Robert Seymour was born in Somerset, England in 1798, the second son of Henry Seymour and Elizabeth Bishop. Soon after moving to London his father died and Robert Seymour was apprenticed as a pattern-drawer. Ambitious to be a professional painter, Seymour’s break came when, in 1822, his painting of a scene from Torquato Tasso’s Jerusalem Delivered, was exhibited at the Royal Academy.

From 1822-27, Seymour produced designs for a wide range of subjects including: poetry; melodramas; children’s stories; and topographical and scientific works. Seymour found more steady employment in 1827 when his etchings and engravings were accepted by the publisher Thomas McLean. Seymour began to specialize in caricatures and other humourous subjects and in 1830 was invited to produce the 1830 caricature magazine Looking Glass.
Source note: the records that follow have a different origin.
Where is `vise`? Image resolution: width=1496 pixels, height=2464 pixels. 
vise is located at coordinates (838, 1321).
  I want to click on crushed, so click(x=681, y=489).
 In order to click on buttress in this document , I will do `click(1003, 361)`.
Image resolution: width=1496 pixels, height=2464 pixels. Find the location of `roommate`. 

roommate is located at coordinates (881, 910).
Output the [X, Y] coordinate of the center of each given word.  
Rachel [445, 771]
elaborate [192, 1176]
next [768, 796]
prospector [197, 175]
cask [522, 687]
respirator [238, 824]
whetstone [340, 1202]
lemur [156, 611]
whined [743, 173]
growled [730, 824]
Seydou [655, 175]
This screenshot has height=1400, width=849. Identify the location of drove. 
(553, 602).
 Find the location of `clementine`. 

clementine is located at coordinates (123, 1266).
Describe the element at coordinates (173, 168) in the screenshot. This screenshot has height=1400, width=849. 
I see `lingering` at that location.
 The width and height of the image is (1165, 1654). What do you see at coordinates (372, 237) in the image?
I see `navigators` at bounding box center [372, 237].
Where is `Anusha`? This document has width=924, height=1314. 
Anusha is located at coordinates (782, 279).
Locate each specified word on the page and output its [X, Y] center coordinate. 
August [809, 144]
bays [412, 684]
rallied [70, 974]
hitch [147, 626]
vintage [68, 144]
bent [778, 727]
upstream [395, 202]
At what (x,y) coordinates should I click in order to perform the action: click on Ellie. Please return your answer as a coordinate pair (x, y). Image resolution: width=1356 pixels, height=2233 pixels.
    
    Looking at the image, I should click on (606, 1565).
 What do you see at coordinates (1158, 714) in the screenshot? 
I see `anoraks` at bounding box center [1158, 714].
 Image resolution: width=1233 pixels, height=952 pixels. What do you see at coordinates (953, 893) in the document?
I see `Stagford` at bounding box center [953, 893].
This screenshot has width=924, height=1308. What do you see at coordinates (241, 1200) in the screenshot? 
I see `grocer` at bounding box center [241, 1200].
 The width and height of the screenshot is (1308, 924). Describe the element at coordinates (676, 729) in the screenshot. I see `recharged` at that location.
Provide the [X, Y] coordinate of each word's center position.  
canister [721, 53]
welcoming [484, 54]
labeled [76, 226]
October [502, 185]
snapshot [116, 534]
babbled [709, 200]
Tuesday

Charles Dickens and Robert Seymour.

Shortly after the first edition of Sketches of Boz appeared in 1836, the publishers Chapman and Hall approached Charles Dickens with an idea Seymour had proposed. Pleased with the success of his work Squib Annual of Poetry, Politics, and Personalities, Seymour had a new idea revolving around a group of Cockney sportsmen, and the mishaps they get up to. Seymour would illustrate the new work and Chapman and Hall wanted Dickens to write the narrative.

Dickens was interested but suggested that the characters be a group of men travelling the country on adventures and would appear in monthly episodes, an idea that would become The Pickwick Papers. Chapman and Hall liked Dickens’ idea and he wrote the first two installments which were illustrated by Seymour.

A meeting of the Pickwick Club, illustrated by Robert Seymour.

Controversial Death.

Robert Seymour met with Dickens at his lodging at Furnival’s Inn on 18 April 1836, whilst working on the third installment of The Pickwick Papers.  The meeting was tense and Dickens demanded that Seymour change his illustrations.

Two days later, apparently distressed that his idea had been usurped, Seymour was found dead in his summer-house in Islington. He had shot himself after completing a final Pickwick drawing. His widow, Jane Seymour, claimed Dickens had effectively murdered him.